At 2/05/2009 3:47 PM, Blogger VangelV said...

At the current price levels shale does not make sense and neither does deep water Gulf of Mexico development. Given the rapid depletion rates of existing fields, the price declines mean that American domestic production is about to fall off a cliff. Yes, prices could collapse but only if there is a major depression that takes place in an environment in which the USD retains its purchasing power.

 
At 2/23/2009 2:17 PM, Anonymous Stu said...

I am baffled by the following story of LNG delivery to China by the Malaysians. $22mmBtu???

http://bloomberg.com/apps/news?pid=20602099&sid=a9M84kzs0eCs&refer=energy

 
At 12/17/2009 2:40 PM, Anonymous Anonymous said...

I have read that since the US started producing Shale gas, they no longer needed to import gas from the overseas. But is it due to the cut down of imports that there is a downward pressure in price and a glut?. It would be great if someone can help me.

 
At 12/18/2009 11:18 AM, Blogger VangelV said...

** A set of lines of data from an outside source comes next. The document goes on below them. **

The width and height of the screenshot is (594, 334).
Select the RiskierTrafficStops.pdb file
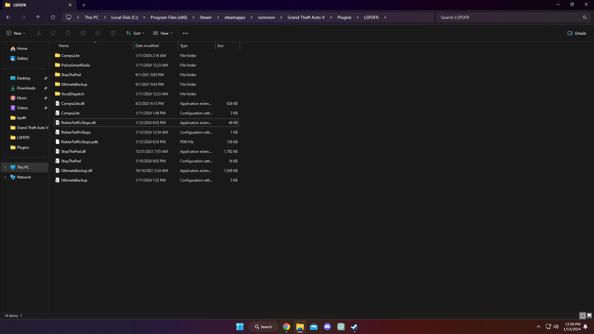coord(80,142)
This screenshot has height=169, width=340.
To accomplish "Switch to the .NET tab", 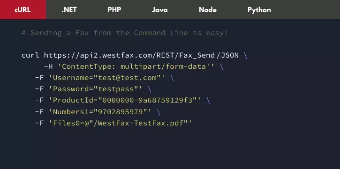I will tap(69, 10).
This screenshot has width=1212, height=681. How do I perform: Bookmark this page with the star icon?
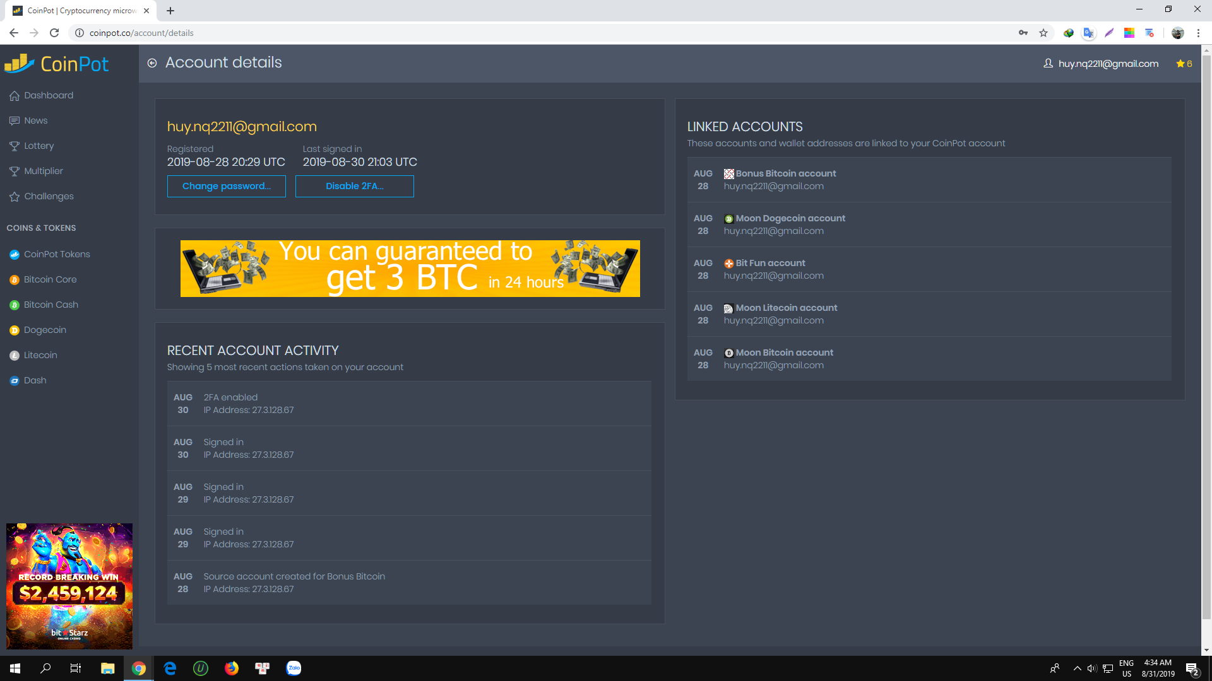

I have read that since the US started producing Shale gas, they no longer needed to import gas from the overseas. But is it due to the cut down of imports that there is a downward pressure in price and a glut?. It would be great if someone can help me.

What you have is demand destruction and a mild summer causing a huge build of inventories. While shale gas may add to supply over the long term it can't do it at the current low prices unless drilling and production costs fall much further. The problems for shale production come from massive depletion rates, possible damage to water sources, and costs that will rise sharply if demand in the services sector picks up. Prudence would suggest that one only look to companies that have diversified reserves and do not need to rely on shale at times when costs are low.

And keep in mind that if we get a very cold winter we could see a price explosion. With drill rig counts being low and E&P budgets having been cut there is no way to satisfy a demand spike from the supply end.